# [TASK STATEMENT]
Only the lines from the one containing "This screenshot has height=569, width=939." through the end of the entries should be returned, exactly as they are, with the pictures omitted.

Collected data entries

%%

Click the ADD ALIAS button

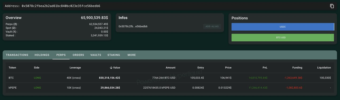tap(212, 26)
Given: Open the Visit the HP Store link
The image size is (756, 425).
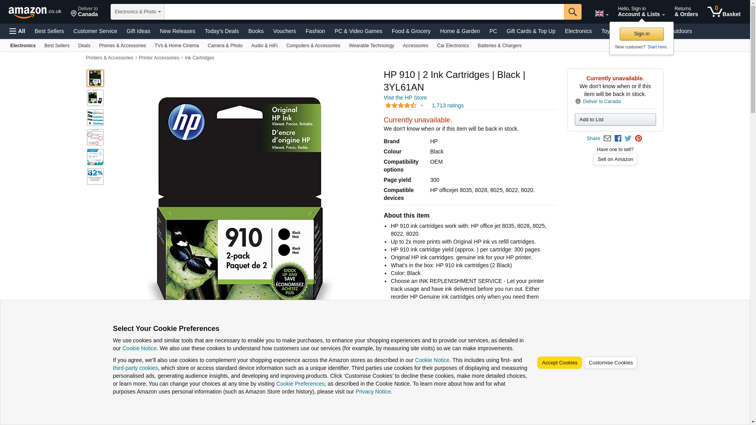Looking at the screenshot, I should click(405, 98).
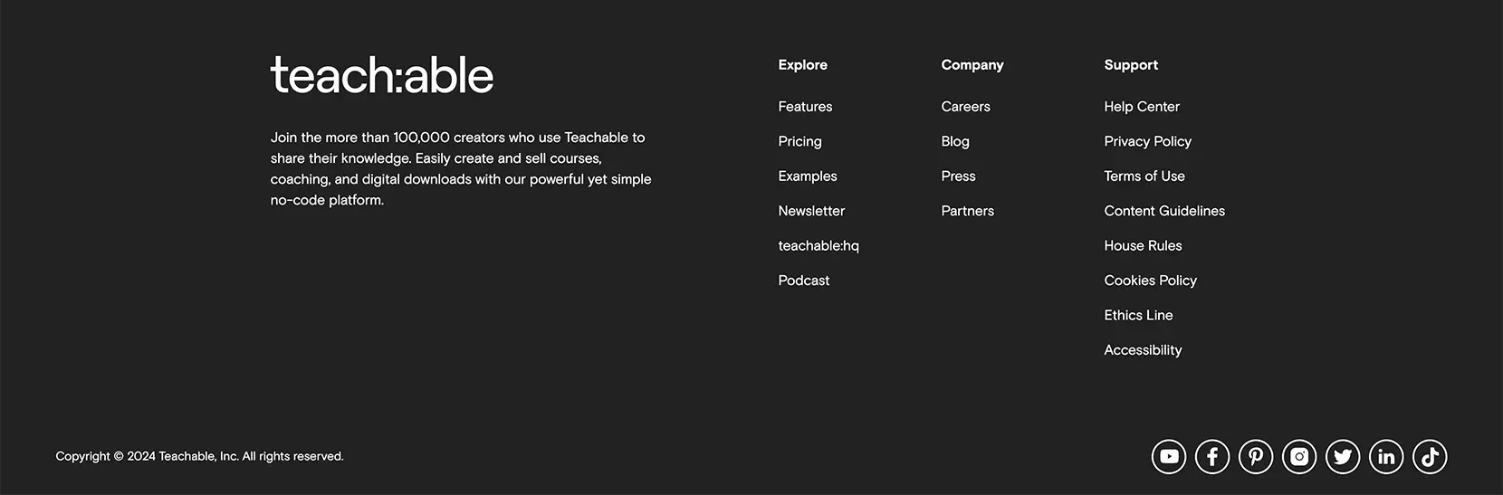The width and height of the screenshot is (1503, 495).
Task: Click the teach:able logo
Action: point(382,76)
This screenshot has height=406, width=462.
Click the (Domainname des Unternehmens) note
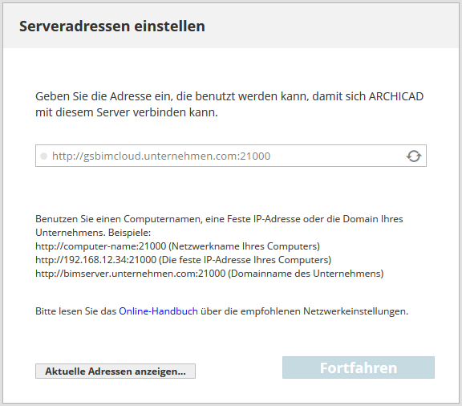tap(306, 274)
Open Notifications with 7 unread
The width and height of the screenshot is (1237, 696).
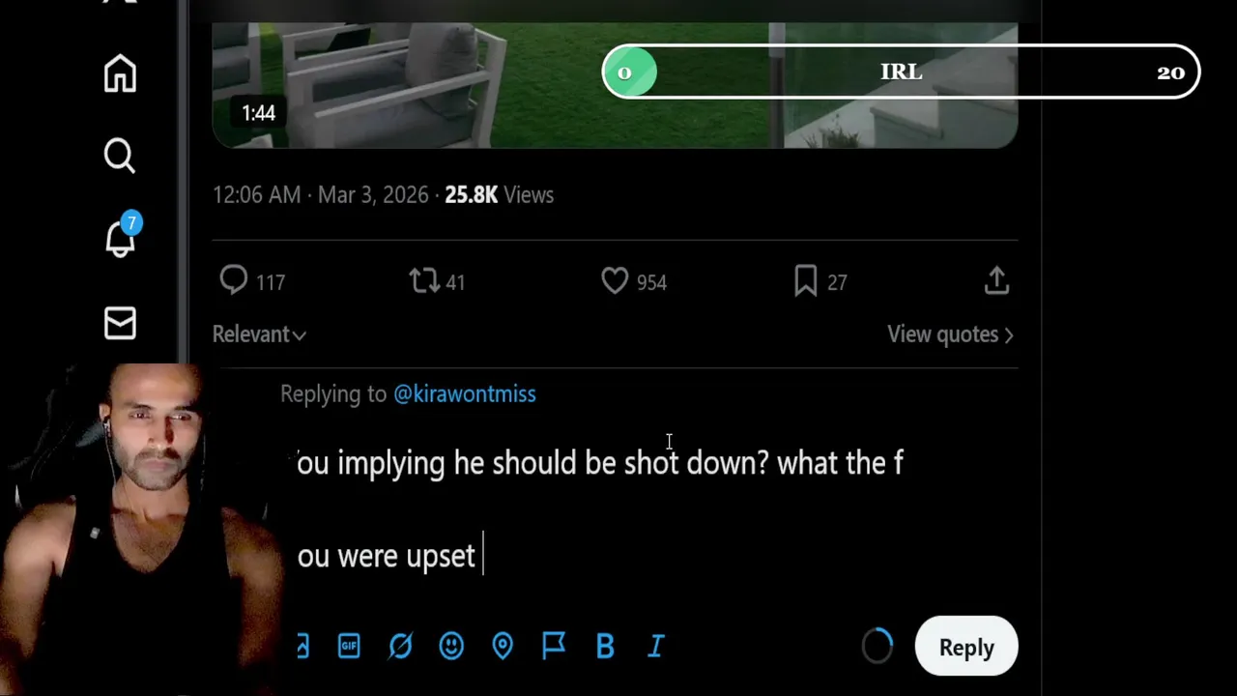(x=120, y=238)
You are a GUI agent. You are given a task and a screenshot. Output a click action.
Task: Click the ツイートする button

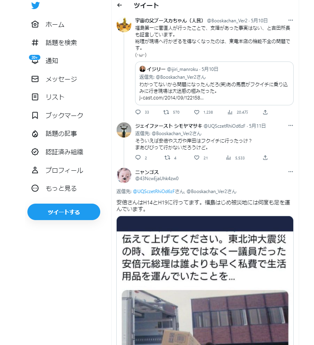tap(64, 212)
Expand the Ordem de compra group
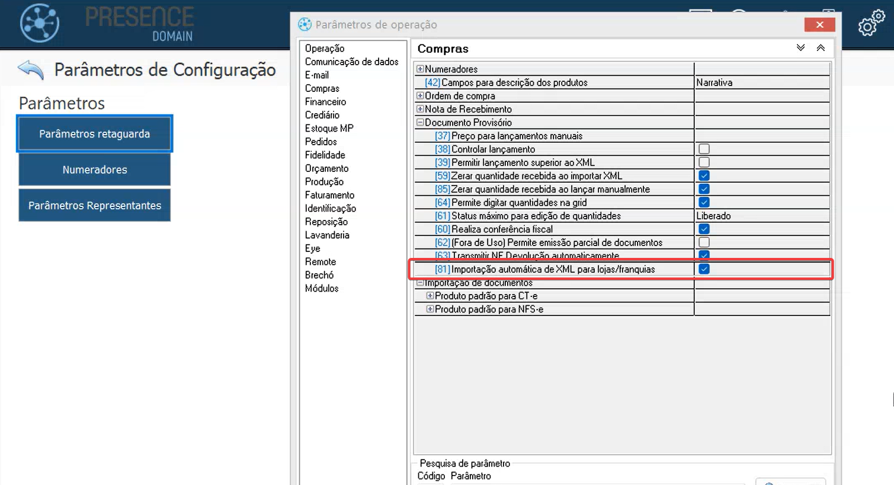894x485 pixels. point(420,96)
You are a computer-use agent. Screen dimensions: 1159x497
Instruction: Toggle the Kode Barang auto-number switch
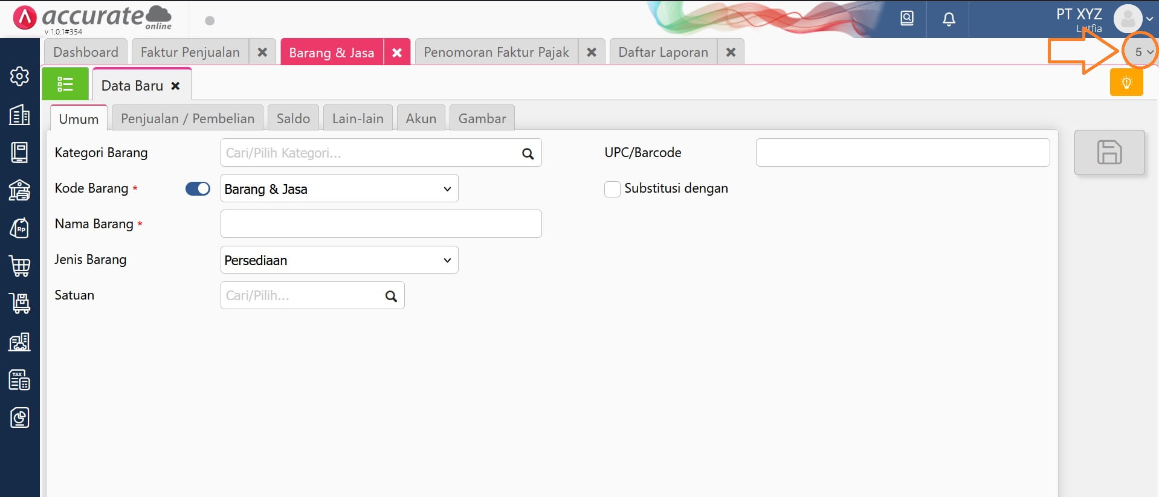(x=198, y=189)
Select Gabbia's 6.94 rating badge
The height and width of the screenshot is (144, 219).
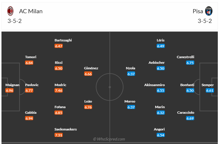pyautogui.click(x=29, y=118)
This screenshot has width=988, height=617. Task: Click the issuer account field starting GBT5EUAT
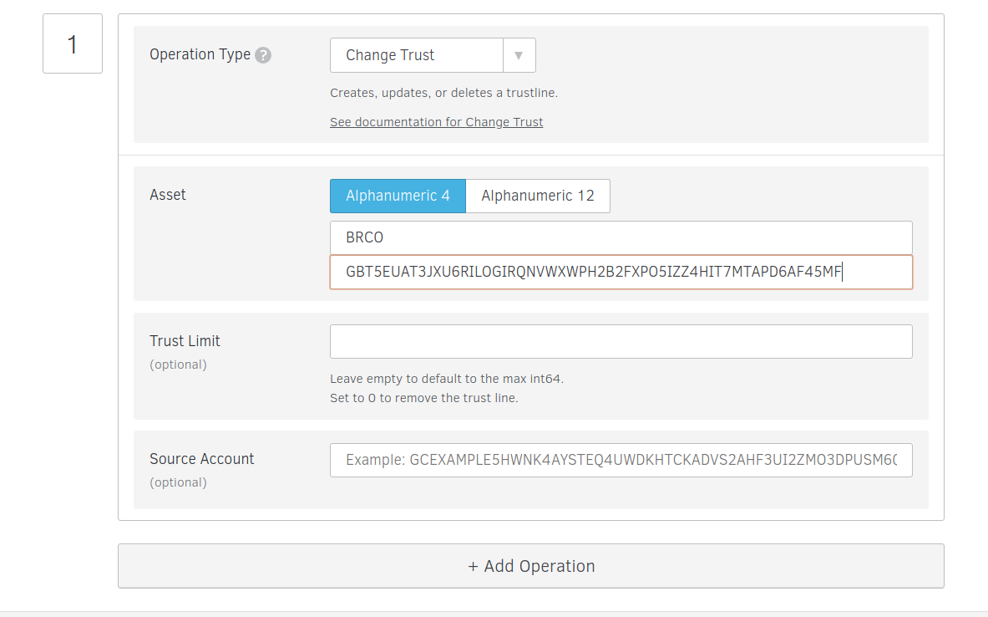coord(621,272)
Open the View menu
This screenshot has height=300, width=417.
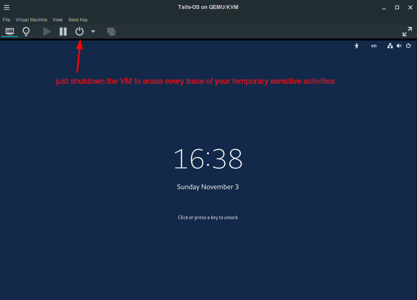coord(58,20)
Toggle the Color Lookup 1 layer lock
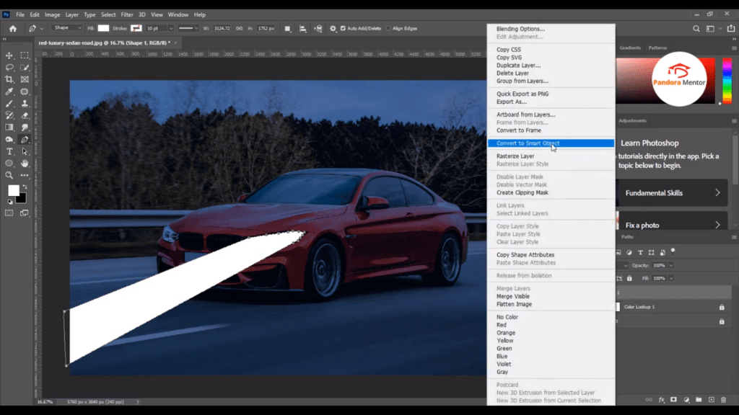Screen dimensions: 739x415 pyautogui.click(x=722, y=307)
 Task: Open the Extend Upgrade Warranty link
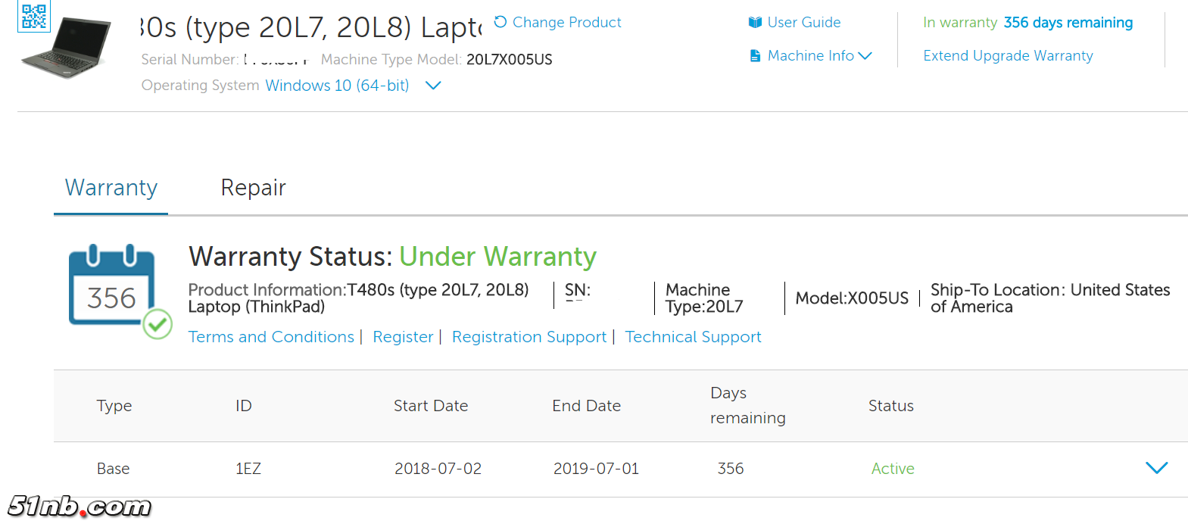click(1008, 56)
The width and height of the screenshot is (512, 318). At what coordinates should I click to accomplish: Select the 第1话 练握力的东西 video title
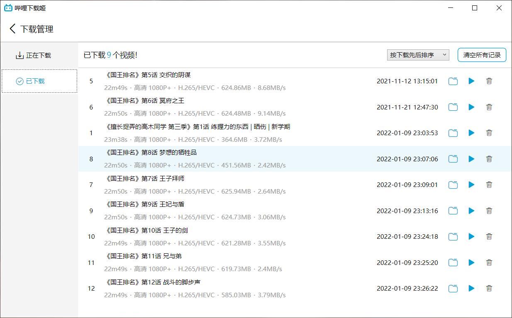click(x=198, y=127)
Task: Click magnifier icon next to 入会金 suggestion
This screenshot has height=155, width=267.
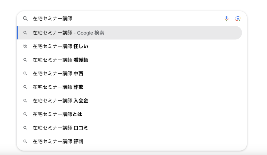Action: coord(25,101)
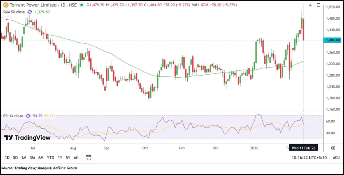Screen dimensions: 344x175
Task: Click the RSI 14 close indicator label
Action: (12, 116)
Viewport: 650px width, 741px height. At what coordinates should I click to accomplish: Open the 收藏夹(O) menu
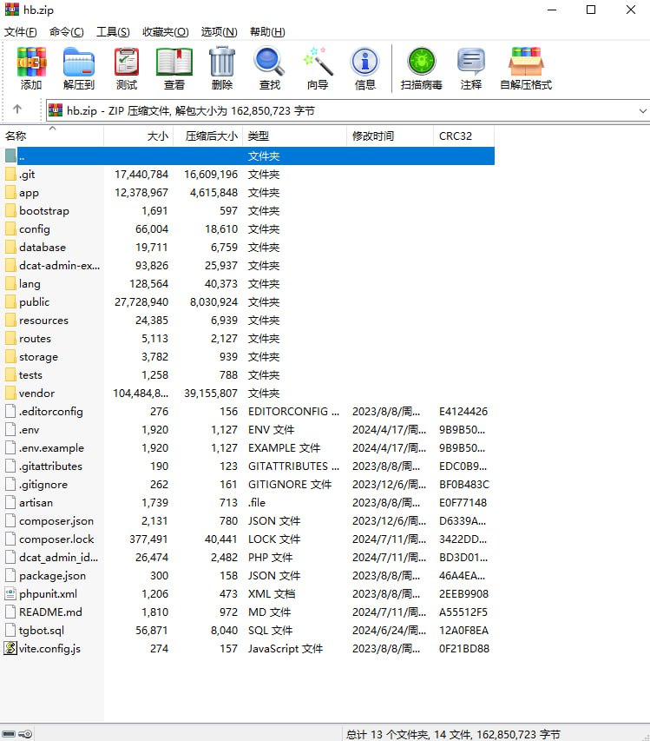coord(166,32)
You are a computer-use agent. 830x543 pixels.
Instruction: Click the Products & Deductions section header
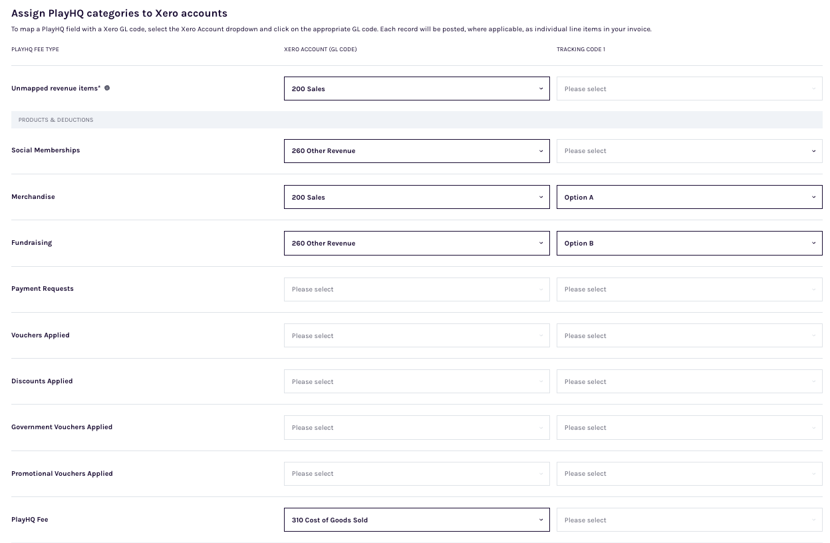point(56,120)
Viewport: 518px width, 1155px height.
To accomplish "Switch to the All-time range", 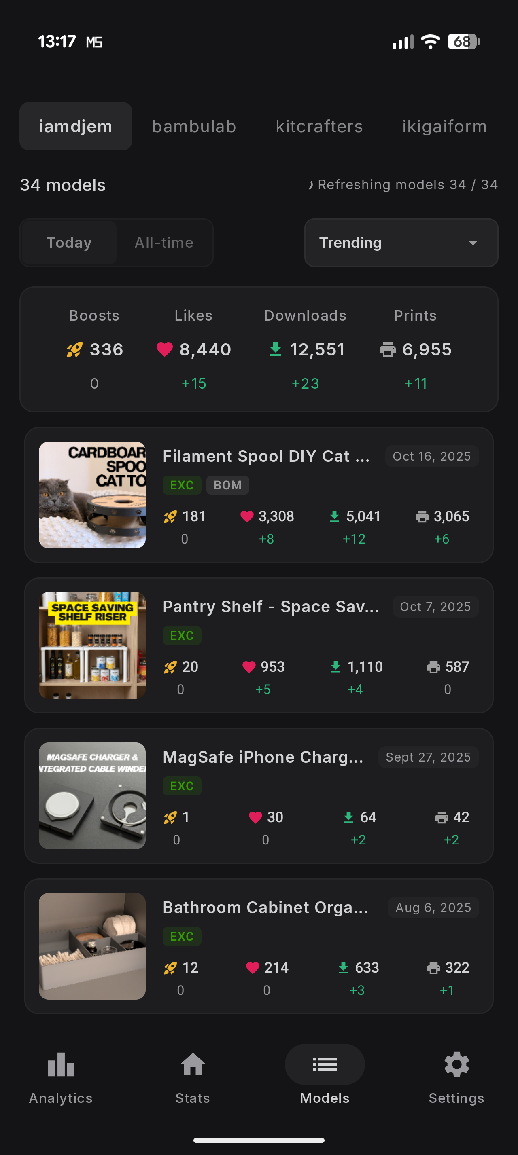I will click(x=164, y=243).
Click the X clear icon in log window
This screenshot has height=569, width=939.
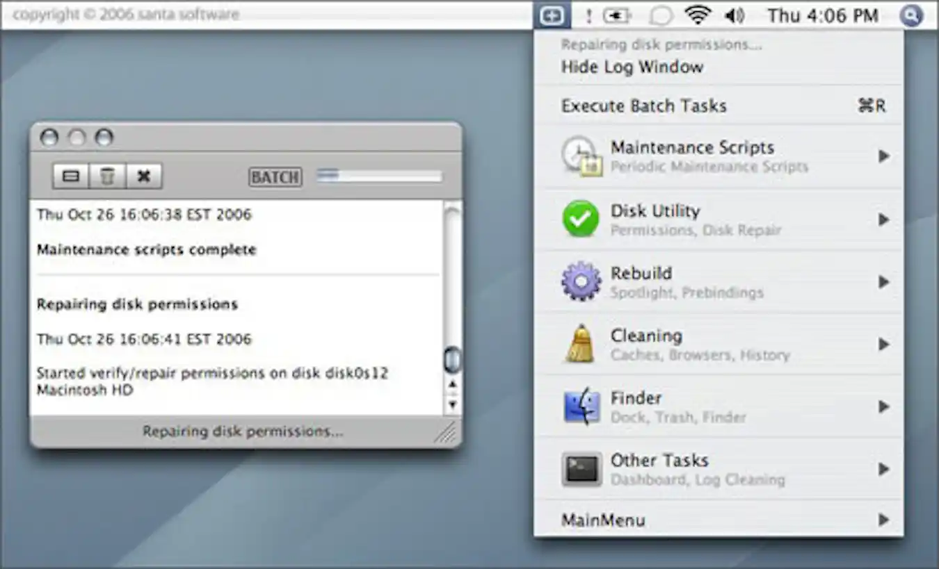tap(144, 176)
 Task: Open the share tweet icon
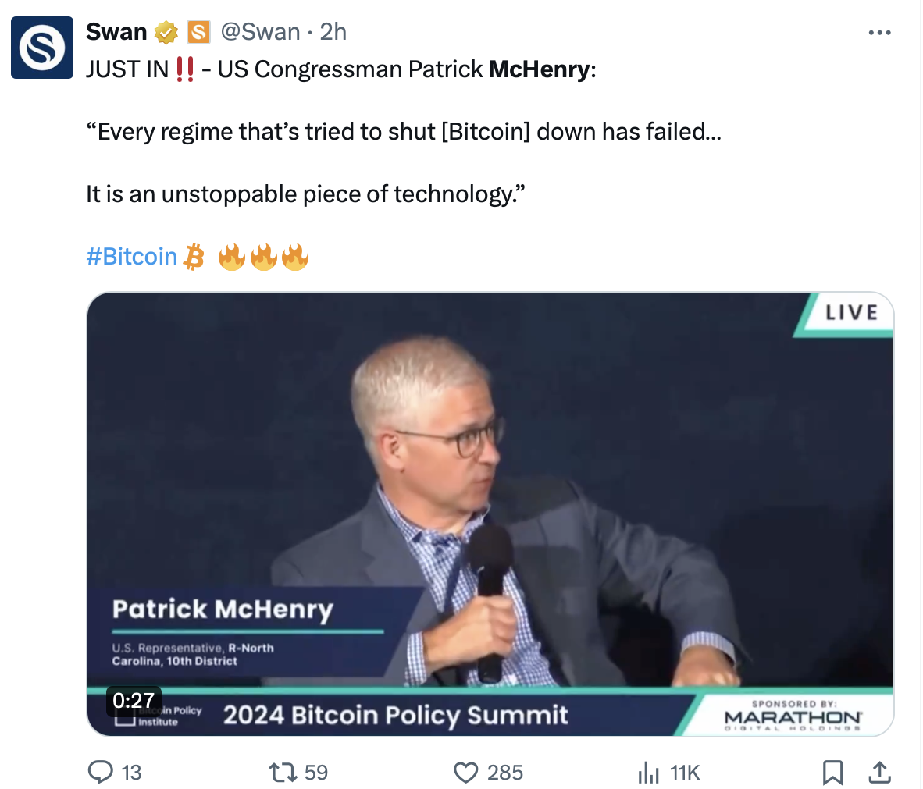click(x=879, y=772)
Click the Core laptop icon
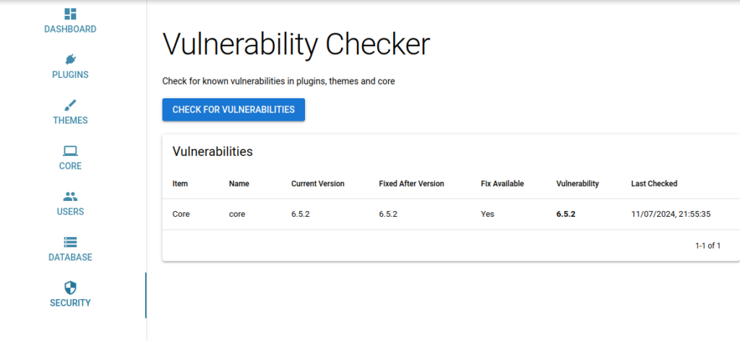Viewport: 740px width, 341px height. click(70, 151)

%%

# [EXERCISE SOLUTION]
This screenshot has height=569, width=939.
tap(144, 176)
 Task: Open the share tweet icon
click(x=879, y=772)
Click the Core laptop icon
Viewport: 740px width, 341px height. click(70, 151)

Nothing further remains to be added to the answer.